-- Opening Marker --
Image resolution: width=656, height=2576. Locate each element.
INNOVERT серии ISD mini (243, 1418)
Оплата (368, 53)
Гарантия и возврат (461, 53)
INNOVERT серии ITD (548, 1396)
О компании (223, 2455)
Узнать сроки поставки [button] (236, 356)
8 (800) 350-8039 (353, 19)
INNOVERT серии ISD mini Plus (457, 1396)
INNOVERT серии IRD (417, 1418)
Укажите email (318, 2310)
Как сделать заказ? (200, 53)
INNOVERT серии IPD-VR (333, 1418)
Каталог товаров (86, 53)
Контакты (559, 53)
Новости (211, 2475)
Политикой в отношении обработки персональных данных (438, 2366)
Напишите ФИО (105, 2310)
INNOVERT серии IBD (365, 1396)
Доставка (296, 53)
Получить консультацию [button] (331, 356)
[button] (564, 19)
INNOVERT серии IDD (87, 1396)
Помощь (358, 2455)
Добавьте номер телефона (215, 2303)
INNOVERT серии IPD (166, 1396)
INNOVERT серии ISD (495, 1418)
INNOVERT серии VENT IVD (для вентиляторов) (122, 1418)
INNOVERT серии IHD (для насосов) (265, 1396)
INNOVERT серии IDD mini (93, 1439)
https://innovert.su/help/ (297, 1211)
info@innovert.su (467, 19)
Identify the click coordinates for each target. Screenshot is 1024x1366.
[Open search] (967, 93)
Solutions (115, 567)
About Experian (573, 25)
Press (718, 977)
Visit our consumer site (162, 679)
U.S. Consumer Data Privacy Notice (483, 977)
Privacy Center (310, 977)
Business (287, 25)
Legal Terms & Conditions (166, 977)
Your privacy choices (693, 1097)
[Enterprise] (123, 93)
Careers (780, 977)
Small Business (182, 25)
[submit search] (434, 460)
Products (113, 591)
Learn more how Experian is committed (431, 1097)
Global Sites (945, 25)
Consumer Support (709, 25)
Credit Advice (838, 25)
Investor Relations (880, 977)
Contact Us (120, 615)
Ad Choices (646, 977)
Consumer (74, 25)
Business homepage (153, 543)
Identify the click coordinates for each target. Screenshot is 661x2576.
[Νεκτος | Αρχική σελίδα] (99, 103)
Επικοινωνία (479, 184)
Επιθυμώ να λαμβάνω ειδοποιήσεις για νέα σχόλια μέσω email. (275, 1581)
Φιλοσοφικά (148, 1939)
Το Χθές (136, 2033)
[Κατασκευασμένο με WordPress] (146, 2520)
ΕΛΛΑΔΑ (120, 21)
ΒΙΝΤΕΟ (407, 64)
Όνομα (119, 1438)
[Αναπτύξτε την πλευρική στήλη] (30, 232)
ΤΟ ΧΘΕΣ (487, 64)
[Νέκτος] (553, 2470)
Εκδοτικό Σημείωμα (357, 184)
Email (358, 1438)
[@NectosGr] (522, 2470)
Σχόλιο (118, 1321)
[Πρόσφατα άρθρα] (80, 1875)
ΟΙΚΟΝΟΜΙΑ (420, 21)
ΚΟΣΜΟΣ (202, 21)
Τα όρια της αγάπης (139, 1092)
-- Closing Marker --
ASSIGNMENT
For the lines above, output exactly those from the line containing "Контакты (559, 53)" through the line containing "Visit our consumer site (162, 679)", and skip the others.

YOUR SOLUTION
Контакты (559, 53)
Новости (211, 2475)
Политикой в отношении обработки персональных данных (438, 2366)
Напишите ФИО (105, 2310)
INNOVERT серии IBD (365, 1396)
Доставка (296, 53)
Получить консультацию [button] (331, 356)
[button] (564, 19)
INNOVERT серии IDD (87, 1396)
Помощь (358, 2455)
Добавьте номер телефона (215, 2303)
INNOVERT серии IPD (166, 1396)
INNOVERT серии ISD (495, 1418)
INNOVERT серии VENT IVD (для вентиляторов) (122, 1418)
INNOVERT серии IHD (для насосов) (265, 1396)
INNOVERT серии IDD mini (93, 1439)
https://innovert.su/help/ (297, 1211)
info@innovert.su (467, 19)
Identify the click coordinates for each target. Screenshot is 1024x1366.
[Open search] (967, 93)
Solutions (115, 567)
About Experian (573, 25)
Press (718, 977)
Visit our consumer site (162, 679)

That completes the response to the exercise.